Difficile. Anzi impossibile se si aggiunge che gli studenti moderni sono sensibili a tematiche ambientali, ecologiste, sociali e umanitarie per cui risulta arduo immaginare che possano aderire alle filosofie aziendali di multinazionali come McDonald o Zara, due tra le maggiori aziende che offrono i percorsi.

È per questo che gli studenti non vogliono prestare la loro opera presso “quelle aziende ed enti che peccano in quanto a tutela dell’ambiente, investimenti in formazione e rispetto per i lavoratori, in cui ci costringono a fare l’alternanza scuola lavoro.”

Per uno studente, collaborare – seppure per 200 o 400 ore – con un’azienda implicata nello sfruttamento del lavoro minorile o dei lavoratori in Bangladesh, nella deforestazione dell’Amazzonia o nello sfruttamento intensivo di allevamenti animali e nella loro macellazione, o nella somministrazione di cibi non salutari, potrebbe rappresentare un caso di coscienza e di consapevolezza civile e politica.

Recentemente, in un liceo triestino, una parte di studenti si è rifiutata di partecipare a una “lezione e discussione” tenuta da una multinazionale della ristorazione dimostrando la propria contrarietà con un sit.in.  Non hanno voluto credere alla circolare del dirigente che evidenziava la “rilevanza e prestigio dell’Azienda invitata”.

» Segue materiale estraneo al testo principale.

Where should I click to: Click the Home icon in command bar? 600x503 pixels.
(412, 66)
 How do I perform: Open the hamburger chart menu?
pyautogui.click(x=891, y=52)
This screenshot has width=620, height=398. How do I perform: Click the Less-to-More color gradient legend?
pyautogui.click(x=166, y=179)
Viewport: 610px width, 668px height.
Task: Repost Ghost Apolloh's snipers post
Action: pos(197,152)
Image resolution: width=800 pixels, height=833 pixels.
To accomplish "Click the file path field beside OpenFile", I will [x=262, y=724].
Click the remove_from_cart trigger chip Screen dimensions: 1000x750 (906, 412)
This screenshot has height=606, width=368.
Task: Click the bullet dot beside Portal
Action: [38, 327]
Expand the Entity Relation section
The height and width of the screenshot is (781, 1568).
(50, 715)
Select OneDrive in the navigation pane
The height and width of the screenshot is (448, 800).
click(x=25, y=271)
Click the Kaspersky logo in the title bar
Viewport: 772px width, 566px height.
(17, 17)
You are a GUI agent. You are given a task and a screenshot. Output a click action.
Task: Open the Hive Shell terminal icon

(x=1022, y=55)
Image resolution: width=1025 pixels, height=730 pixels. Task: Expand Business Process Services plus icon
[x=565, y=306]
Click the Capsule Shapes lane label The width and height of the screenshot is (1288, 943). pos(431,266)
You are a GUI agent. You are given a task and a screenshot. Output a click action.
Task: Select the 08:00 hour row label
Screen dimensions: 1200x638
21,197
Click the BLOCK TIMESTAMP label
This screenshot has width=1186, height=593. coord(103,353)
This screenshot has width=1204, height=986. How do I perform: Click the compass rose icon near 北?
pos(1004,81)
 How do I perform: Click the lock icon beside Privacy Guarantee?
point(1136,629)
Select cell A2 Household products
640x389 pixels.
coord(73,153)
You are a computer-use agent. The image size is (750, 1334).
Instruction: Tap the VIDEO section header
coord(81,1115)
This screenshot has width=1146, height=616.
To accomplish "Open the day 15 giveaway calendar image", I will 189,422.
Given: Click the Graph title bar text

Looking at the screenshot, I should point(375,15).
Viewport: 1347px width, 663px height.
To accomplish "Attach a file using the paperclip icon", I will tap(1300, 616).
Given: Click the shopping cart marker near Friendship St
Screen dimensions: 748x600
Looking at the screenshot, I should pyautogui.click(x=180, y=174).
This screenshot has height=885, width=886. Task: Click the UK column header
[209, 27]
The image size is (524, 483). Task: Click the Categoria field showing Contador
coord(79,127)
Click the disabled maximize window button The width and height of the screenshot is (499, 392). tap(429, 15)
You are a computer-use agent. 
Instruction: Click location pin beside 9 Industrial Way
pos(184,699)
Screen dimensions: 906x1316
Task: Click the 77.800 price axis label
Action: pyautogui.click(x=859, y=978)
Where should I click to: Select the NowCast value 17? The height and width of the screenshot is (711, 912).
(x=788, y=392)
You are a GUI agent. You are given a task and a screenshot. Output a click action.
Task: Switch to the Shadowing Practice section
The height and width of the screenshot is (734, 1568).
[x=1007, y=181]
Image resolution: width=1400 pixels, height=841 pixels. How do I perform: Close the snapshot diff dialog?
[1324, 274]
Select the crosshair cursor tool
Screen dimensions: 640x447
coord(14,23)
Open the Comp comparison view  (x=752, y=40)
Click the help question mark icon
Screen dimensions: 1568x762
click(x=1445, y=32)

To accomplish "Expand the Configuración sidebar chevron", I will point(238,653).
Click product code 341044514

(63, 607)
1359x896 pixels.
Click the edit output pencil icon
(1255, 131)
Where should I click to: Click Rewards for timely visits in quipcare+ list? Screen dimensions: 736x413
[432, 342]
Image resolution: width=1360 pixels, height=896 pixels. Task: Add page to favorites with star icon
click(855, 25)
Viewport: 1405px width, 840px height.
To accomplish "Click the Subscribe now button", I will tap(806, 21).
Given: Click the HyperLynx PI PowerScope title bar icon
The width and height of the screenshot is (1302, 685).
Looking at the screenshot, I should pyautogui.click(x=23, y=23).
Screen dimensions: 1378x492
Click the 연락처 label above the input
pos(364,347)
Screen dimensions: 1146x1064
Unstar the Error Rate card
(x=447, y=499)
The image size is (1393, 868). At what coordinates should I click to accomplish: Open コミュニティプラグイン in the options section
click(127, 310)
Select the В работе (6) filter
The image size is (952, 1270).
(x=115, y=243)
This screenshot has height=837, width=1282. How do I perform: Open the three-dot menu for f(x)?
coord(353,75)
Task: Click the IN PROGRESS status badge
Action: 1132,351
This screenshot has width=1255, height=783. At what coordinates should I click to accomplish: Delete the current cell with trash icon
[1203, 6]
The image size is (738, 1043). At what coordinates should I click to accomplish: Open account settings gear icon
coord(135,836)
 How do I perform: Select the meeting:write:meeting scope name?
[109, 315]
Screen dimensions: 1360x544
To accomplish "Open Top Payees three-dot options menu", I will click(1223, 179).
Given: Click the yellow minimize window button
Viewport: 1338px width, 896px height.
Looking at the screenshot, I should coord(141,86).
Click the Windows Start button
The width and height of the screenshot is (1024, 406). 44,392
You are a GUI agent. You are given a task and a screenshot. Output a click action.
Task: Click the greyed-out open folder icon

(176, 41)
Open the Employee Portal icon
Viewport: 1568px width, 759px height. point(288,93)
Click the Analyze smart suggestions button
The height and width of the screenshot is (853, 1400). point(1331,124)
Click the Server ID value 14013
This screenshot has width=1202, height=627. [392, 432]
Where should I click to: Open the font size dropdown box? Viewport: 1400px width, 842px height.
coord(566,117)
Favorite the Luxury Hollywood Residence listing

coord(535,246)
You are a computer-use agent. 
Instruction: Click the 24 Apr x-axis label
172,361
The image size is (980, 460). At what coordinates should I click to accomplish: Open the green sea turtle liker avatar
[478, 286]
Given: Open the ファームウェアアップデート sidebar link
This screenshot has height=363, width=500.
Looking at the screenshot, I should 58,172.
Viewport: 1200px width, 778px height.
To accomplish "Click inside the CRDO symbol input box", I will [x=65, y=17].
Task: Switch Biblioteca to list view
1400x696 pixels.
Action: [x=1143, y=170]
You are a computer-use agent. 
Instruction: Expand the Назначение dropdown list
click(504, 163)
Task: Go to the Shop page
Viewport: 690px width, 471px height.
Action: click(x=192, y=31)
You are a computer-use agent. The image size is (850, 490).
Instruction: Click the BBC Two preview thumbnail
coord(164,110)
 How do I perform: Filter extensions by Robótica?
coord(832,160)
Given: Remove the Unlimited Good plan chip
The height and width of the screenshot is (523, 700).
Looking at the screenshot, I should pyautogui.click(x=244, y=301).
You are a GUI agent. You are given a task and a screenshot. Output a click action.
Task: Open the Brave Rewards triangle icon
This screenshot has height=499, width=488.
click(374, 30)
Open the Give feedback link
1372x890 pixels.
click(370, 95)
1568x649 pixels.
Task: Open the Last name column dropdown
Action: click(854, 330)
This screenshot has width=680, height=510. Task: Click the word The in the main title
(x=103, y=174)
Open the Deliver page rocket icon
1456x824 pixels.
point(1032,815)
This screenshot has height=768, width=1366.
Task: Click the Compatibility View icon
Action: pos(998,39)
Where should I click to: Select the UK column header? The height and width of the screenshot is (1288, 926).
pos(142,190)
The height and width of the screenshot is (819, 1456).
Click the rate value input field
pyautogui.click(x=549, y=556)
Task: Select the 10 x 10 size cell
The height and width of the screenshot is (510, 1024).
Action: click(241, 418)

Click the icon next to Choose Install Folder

Le aziende multinazionali che propongono i percorsi di alternanza lo fanno certi della loro penetrazione capillare e lo fanno con la stessa retorica acuta della ministra Giannini ma vi aggiugono una competenza comunicativa affilata e precisa come un bisturi. È la legge del marketing.

Ma qualunque sia l’azienda che propone i percorsi di alternanza scuola-lavoro, la domanda critica che questi casi pongono è se l’obiettivo didattico e pedagogico di questa legge, se il fine di ridurre la disoccupazione giovanile possano consistere ed esaurirsi nell’acquisizione di soft skills, di competenze trasversali, di customer care ovvero – in parole povere – nel saper accogliere e assistere un cliente, o intrattenere dei bambini a una festa di compleanno, o aiutare a fare un ordine elettronico, delle fotocopie, un volantino.

In questi casi di alternanza scuola-lavoro sarà prevista l’obiezione di coscienza? Intanto si sciopera.